Item 1.02 Termination of a Material Definitive Agreement
As noted above under Item 1.01, on March 14, 2008, Clarient entered into the Safeguard Facility which amends and restates in its entirety Clarient’s existing $6.0 million Senior Subordinated Revolving Credit Agreement with Safeguard which was entered into on March 7, 2007 (the “Existing Facility”). The description of the Safeguard Facility set forth in Item 1.01 is incorporated by reference into this Item 1.02.
Item 2.03 Creation of a Direct Financial Obligation or an Obligation under an Off-Balance Sheet Arrangement.
As noted above under Item 1.01, on March 14, 2008, Clarient entered into the Safeguard Facility to amend and restate the Existing Facility. The description of the Safeguard Facility and of Clarient’s borrowings thereunder set forth in Item 1.01 is incorporated by reference into this Item 2.03.
Item 3.02 Unregistered Sales of Equity Securities.

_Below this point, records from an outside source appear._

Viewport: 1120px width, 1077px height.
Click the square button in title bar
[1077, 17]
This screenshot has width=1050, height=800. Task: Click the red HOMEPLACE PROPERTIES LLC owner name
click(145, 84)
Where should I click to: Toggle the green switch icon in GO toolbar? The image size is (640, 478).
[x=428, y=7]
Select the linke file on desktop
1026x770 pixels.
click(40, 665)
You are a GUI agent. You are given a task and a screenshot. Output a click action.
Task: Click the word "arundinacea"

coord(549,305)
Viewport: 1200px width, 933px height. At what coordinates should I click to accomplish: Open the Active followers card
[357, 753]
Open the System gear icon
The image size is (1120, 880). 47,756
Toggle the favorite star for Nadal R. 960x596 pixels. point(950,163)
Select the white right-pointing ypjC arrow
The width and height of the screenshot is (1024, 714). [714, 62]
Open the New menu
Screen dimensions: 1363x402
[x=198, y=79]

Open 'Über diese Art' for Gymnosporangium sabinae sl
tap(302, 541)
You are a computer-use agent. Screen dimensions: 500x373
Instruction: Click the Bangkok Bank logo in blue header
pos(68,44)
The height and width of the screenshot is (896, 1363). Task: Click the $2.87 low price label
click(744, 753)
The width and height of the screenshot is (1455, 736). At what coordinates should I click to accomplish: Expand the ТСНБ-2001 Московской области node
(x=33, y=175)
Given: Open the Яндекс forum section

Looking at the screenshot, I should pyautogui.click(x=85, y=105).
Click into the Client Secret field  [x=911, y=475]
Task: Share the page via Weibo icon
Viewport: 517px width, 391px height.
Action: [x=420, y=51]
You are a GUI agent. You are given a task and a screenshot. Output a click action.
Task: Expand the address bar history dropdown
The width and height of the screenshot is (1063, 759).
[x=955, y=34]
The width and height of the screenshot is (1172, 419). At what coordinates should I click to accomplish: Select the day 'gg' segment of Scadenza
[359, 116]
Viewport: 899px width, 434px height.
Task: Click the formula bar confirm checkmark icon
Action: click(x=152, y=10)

Warrants Issued Pursuant to Safeguard Facility
As noted above, on March 14, 2008, Clarient issued warrants to purchase 1,643,750 shares of common stock to Safeguard with an exercise price of $0.01 per share in connection with the Safeguard Facility.
Additional Issuances of Unregistered Securities After September 30, 2007
On January 8, 2008, Clarient issued 25,000 shares of common stock pursuant to a license agreement between Prediction Sciences, L.L.C. and Clarient. Under this agreement, Clarient is required to issue consideration in the form of shares of common stock to Prediction Sciences upon the occurrence of certain events.
On January 10, 2008, Clarient issued 63,492 shares of common stock in connection with the amendment of a software license agreement, dated as November 28, 2006 and amended as of December 27, 2007, by and between National Selection, Inc. and Clarient.
In November 2007, December 2007 and March 2008 Clarient issued warrants to purchase an aggregate of 93,750 shares of common stock to Safeguard under the terms of the Existing Facility, as a result of borrowings made thereunder.
The issuances of securities referenced above under the caption “Additional Issuances of Unregistered Securities After September 30, 2007” were not previously disclosed on Form 8-K as the size of the issuances constituted less than 1% of the number of shares of Clarient common stock outstanding. The shares of common stock and the warrants issued to the investors referenced in this Item 3.02 have not been registered under the Securities Act of 1933, as amended, or any state securities laws and were issued in reliance on an exemption from the registration requirements of the Securities Act of 1933, as amended, by virtue of Section 4(2) thereof and Rule 506 of Regulation D promulgated thereunder.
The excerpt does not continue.